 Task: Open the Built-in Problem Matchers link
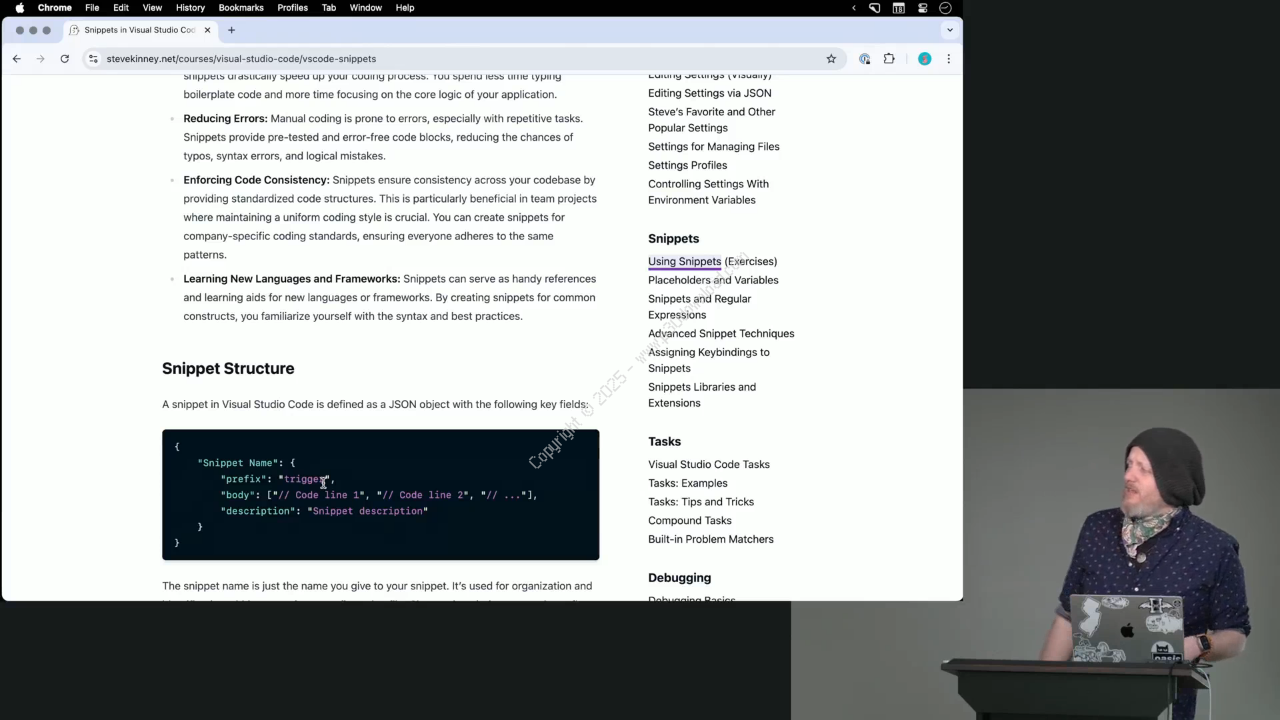pyautogui.click(x=710, y=539)
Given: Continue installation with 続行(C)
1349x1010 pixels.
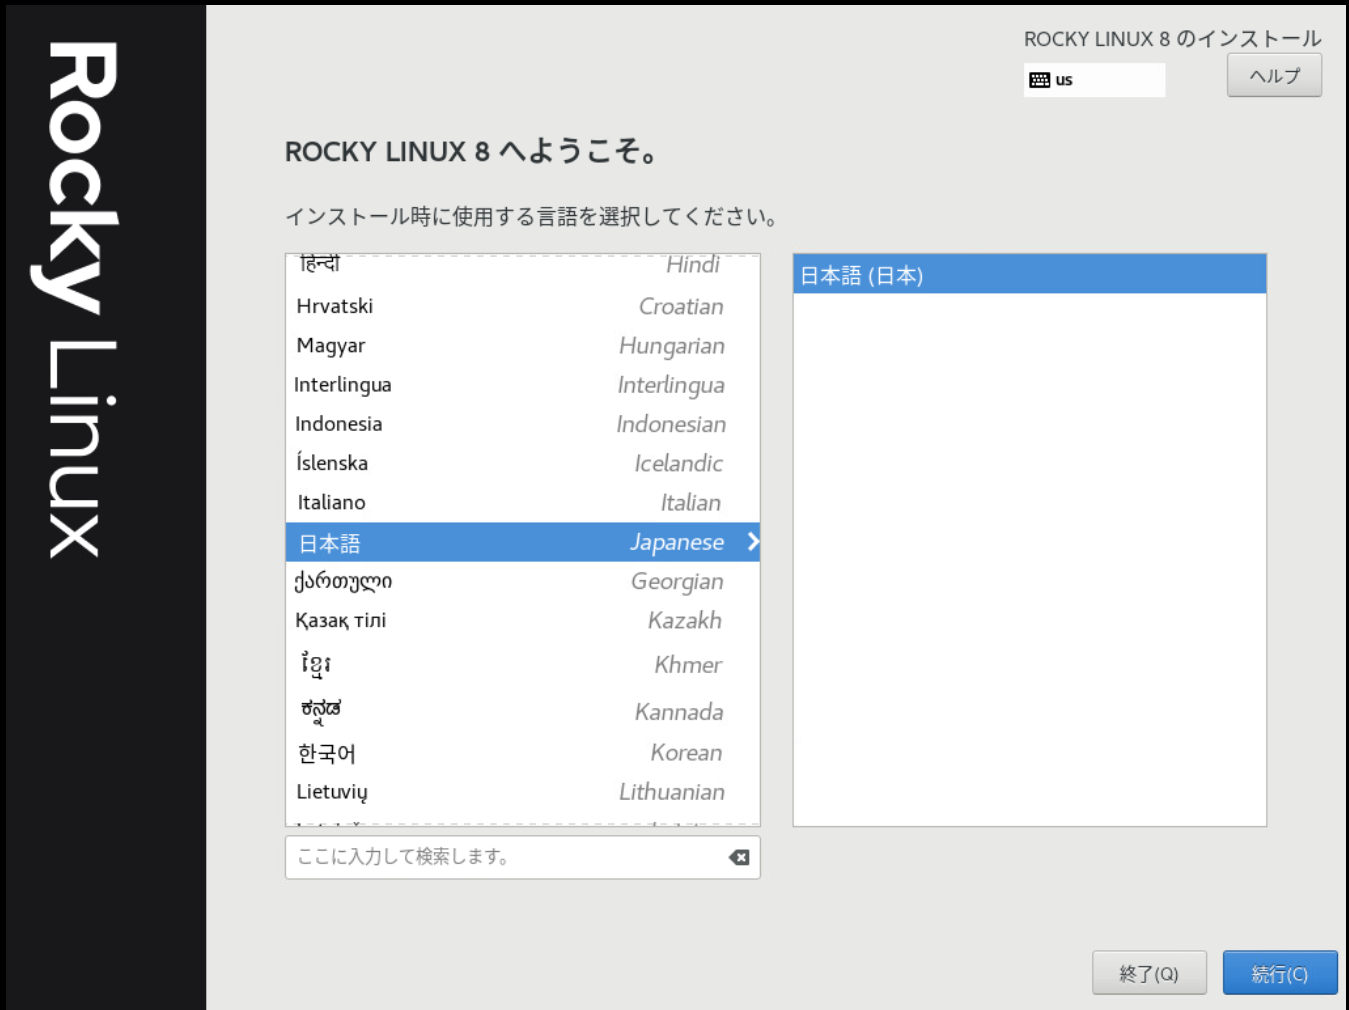Looking at the screenshot, I should [1280, 972].
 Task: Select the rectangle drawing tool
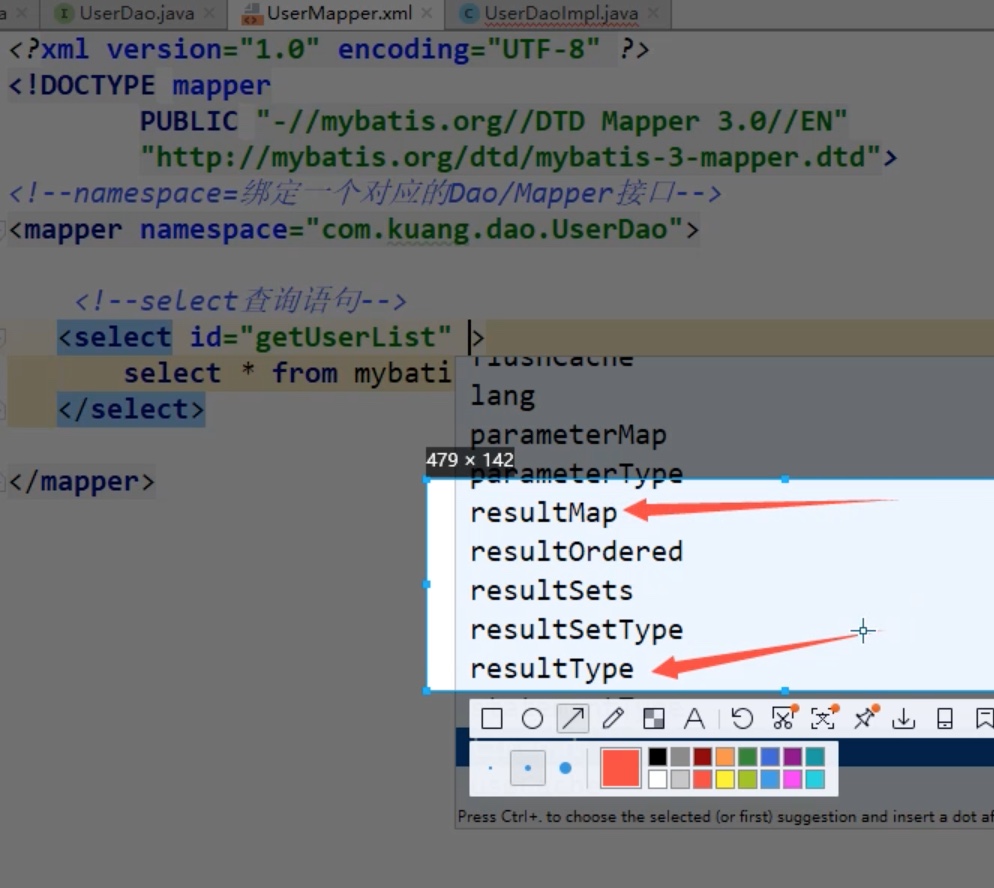point(491,718)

- _THE TASK_:
Retype every entry above word for word, leaving out the pictures.

- _RESULT OF THE EXERCISE_:
 Task: Open the Built-in Problem Matchers link
pyautogui.click(x=710, y=539)
Given: Continue installation with 続行(C)
1349x1010 pixels.
Looking at the screenshot, I should [1280, 972].
 Task: Select the rectangle drawing tool
point(491,718)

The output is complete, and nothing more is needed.